(DATA TO PROCESS Opens)

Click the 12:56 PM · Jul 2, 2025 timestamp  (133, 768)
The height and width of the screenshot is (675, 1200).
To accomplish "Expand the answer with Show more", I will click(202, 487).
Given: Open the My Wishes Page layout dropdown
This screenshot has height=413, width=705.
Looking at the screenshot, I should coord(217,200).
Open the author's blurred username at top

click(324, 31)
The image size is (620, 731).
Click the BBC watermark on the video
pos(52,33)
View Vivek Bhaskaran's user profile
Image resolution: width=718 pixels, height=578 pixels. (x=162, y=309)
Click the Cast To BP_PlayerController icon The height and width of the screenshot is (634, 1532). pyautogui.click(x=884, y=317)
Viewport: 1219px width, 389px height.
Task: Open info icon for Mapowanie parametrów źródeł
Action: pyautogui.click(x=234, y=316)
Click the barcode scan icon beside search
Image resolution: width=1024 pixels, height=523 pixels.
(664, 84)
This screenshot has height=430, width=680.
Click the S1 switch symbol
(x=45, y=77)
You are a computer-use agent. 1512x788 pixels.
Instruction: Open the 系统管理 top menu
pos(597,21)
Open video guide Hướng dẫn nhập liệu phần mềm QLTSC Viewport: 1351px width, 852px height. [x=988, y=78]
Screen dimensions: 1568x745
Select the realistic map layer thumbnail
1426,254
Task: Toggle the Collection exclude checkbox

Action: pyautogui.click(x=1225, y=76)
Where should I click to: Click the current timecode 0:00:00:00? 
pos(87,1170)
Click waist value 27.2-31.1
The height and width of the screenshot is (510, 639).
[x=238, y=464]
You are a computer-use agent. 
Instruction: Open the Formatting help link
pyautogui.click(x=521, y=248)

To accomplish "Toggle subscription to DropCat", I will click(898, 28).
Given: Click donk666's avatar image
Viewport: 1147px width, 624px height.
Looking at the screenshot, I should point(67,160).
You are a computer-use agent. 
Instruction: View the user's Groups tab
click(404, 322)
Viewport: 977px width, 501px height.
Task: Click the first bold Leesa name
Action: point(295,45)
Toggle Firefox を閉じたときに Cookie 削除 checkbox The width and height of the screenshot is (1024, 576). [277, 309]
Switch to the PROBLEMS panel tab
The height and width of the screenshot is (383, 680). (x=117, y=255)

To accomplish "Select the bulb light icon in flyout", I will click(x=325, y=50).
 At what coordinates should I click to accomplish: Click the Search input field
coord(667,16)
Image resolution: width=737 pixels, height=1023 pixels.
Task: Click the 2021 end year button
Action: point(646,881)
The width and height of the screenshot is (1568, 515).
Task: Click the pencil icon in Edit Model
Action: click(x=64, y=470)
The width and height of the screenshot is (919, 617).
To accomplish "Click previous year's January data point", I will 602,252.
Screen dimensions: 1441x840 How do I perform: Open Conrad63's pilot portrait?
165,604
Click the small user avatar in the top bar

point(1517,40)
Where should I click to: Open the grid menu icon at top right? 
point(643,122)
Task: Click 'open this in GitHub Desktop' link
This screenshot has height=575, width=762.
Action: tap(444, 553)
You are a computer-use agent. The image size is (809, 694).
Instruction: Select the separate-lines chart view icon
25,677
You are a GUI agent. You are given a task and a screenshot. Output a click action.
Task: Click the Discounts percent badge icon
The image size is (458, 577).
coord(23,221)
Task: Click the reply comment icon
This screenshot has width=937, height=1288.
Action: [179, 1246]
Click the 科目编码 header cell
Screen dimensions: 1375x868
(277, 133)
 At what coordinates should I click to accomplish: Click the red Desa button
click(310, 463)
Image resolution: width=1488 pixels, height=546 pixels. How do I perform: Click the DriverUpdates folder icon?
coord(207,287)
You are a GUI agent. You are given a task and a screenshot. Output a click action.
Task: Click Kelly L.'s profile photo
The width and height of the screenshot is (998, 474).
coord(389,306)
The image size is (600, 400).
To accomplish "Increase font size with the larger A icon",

(DATA TO PROCESS Closes)

• [TO DO]: Line by line, output the listing above without alteration.

• [RESPONSE AREA]:
Click the 12:56 PM · Jul 2, 2025 timestamp  (133, 768)
The height and width of the screenshot is (675, 1200).
To accomplish "Expand the answer with Show more", I will click(202, 487).
Given: Open the My Wishes Page layout dropdown
This screenshot has height=413, width=705.
Looking at the screenshot, I should coord(217,200).
Open the author's blurred username at top

click(324, 31)
The image size is (620, 731).
Click the BBC watermark on the video
pos(52,33)
View Vivek Bhaskaran's user profile
Image resolution: width=718 pixels, height=578 pixels. (x=162, y=309)
Click the Cast To BP_PlayerController icon The height and width of the screenshot is (634, 1532). pyautogui.click(x=884, y=317)
Viewport: 1219px width, 389px height.
Task: Open info icon for Mapowanie parametrów źródeł
Action: pyautogui.click(x=234, y=316)
Click the barcode scan icon beside search
Image resolution: width=1024 pixels, height=523 pixels.
(664, 84)
This screenshot has height=430, width=680.
Click the S1 switch symbol
(x=45, y=77)
You are a computer-use agent. 1512x788 pixels.
Instruction: Open the 系统管理 top menu
pos(597,21)
Open video guide Hướng dẫn nhập liệu phần mềm QLTSC Viewport: 1351px width, 852px height. [x=988, y=78]
Screen dimensions: 1568x745
Select the realistic map layer thumbnail
1426,254
Task: Toggle the Collection exclude checkbox

Action: pyautogui.click(x=1225, y=76)
Where should I click to: Click the current timecode 0:00:00:00? 
pos(87,1170)
Click waist value 27.2-31.1
The height and width of the screenshot is (510, 639).
[x=238, y=464]
You are a computer-use agent. 
Instruction: Open the Formatting help link
pyautogui.click(x=521, y=248)

To accomplish "Toggle subscription to DropCat", I will click(898, 28).
Given: Click donk666's avatar image
Viewport: 1147px width, 624px height.
Looking at the screenshot, I should point(67,160).
You are a computer-use agent. 
Instruction: View the user's Groups tab
click(404, 322)
Viewport: 977px width, 501px height.
Task: Click the first bold Leesa name
Action: point(295,45)
Toggle Firefox を閉じたときに Cookie 削除 checkbox The width and height of the screenshot is (1024, 576). [277, 309]
Switch to the PROBLEMS panel tab
The height and width of the screenshot is (383, 680). (x=117, y=255)

To accomplish "Select the bulb light icon in flyout", I will click(x=325, y=50).
 At what coordinates should I click to accomplish: Click the Search input field
coord(667,16)
Image resolution: width=737 pixels, height=1023 pixels.
Task: Click the 2021 end year button
Action: point(646,881)
The width and height of the screenshot is (1568, 515).
Task: Click the pencil icon in Edit Model
Action: click(x=64, y=470)
The width and height of the screenshot is (919, 617).
To accomplish "Click previous year's January data point", I will 602,252.
Screen dimensions: 1441x840 How do I perform: Open Conrad63's pilot portrait?
165,604
Click the small user avatar in the top bar

point(1517,40)
Where should I click to: Open the grid menu icon at top right? 
point(643,122)
Task: Click 'open this in GitHub Desktop' link
This screenshot has height=575, width=762.
Action: tap(444, 553)
You are a computer-use agent. The image size is (809, 694).
Instruction: Select the separate-lines chart view icon
25,677
You are a GUI agent. You are given a task and a screenshot. Output a click action.
Task: Click the Discounts percent badge icon
The image size is (458, 577).
coord(23,221)
Task: Click the reply comment icon
This screenshot has width=937, height=1288.
Action: [179, 1246]
Click the 科目编码 header cell
Screen dimensions: 1375x868
(277, 133)
 At what coordinates should I click to accomplish: Click the red Desa button
click(310, 463)
Image resolution: width=1488 pixels, height=546 pixels. How do I perform: Click the DriverUpdates folder icon?
coord(207,287)
You are a GUI agent. You are given a task and a screenshot. Output a click action.
Task: Click Kelly L.'s profile photo
The width and height of the screenshot is (998, 474).
coord(389,306)
The image size is (600, 400).
To accomplish "Increase font size with the larger A icon",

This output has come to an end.